======== INFORMATION GIVEN

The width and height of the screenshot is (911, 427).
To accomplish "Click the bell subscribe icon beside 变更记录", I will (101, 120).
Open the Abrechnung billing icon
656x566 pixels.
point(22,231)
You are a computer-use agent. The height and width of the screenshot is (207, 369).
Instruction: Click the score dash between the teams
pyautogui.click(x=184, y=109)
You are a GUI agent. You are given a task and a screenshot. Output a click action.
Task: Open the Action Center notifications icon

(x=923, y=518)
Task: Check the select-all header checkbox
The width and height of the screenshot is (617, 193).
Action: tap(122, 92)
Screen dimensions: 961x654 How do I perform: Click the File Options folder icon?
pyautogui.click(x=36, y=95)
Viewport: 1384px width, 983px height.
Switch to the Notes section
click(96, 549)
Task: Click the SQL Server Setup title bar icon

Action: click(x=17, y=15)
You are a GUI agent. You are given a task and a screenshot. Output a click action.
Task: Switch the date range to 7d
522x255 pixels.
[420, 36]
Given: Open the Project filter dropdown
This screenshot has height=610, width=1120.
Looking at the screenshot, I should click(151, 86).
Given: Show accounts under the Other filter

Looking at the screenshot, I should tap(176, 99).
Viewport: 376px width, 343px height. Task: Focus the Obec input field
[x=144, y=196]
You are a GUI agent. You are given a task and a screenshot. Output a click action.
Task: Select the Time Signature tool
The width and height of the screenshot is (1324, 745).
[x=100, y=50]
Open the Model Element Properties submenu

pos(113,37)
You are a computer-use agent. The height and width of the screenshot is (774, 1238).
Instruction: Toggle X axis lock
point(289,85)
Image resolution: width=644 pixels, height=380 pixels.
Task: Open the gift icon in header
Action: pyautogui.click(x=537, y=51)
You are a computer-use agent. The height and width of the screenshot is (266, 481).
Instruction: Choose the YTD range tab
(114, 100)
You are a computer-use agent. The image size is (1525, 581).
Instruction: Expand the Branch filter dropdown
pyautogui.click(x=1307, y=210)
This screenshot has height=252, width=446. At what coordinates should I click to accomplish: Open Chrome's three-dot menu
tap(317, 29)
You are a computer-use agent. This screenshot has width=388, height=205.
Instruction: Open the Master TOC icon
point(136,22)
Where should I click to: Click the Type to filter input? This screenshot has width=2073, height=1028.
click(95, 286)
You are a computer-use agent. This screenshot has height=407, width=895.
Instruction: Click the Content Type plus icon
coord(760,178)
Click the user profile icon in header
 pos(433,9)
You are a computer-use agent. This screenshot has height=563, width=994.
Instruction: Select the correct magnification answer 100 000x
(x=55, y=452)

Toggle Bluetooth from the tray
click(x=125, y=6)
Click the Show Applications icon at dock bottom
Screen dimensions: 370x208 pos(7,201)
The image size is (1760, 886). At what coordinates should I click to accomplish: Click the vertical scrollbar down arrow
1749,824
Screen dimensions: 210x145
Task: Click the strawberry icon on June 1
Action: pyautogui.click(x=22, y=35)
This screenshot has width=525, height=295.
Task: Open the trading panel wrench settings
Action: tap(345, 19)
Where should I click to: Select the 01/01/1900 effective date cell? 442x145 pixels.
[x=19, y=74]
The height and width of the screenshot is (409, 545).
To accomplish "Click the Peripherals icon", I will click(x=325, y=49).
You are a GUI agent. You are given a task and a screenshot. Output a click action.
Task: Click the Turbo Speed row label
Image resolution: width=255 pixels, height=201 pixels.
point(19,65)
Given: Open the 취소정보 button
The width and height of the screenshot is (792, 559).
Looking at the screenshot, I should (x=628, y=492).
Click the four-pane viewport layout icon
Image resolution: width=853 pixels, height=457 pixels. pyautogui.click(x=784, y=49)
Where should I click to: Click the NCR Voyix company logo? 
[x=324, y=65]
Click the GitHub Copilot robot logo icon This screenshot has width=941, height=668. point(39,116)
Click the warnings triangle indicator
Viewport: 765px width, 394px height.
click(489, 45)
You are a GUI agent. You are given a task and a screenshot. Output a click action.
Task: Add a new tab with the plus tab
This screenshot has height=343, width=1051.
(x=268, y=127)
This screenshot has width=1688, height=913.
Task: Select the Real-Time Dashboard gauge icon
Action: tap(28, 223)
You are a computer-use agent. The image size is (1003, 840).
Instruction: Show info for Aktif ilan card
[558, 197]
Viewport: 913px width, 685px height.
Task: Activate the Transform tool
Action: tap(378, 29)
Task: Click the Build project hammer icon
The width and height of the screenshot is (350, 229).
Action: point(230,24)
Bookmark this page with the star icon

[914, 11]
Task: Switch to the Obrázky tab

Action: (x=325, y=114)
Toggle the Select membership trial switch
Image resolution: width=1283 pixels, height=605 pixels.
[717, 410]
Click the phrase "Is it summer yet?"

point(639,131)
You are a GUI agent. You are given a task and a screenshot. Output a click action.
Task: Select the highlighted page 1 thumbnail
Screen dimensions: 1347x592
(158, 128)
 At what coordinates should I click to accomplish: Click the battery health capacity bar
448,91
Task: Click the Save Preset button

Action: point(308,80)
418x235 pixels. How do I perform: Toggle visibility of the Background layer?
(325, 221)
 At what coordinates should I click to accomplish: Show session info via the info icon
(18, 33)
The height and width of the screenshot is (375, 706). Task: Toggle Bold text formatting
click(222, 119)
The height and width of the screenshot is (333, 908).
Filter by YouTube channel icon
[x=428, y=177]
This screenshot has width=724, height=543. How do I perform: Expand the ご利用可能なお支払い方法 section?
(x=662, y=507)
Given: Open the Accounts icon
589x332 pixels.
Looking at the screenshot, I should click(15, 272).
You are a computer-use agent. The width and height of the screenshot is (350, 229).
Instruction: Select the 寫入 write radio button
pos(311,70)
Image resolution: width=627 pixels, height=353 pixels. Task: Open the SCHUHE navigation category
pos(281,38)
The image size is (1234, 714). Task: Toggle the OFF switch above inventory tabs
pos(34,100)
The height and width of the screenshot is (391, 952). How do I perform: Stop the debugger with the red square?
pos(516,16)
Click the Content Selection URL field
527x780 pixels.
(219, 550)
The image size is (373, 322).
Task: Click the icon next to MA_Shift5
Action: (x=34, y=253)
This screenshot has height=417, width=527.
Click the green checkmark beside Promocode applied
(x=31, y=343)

================

PROMPT: Please count the lines above that contain the word "perform", and reply with the number alone.

ANSWER TO THE EXERCISE: 4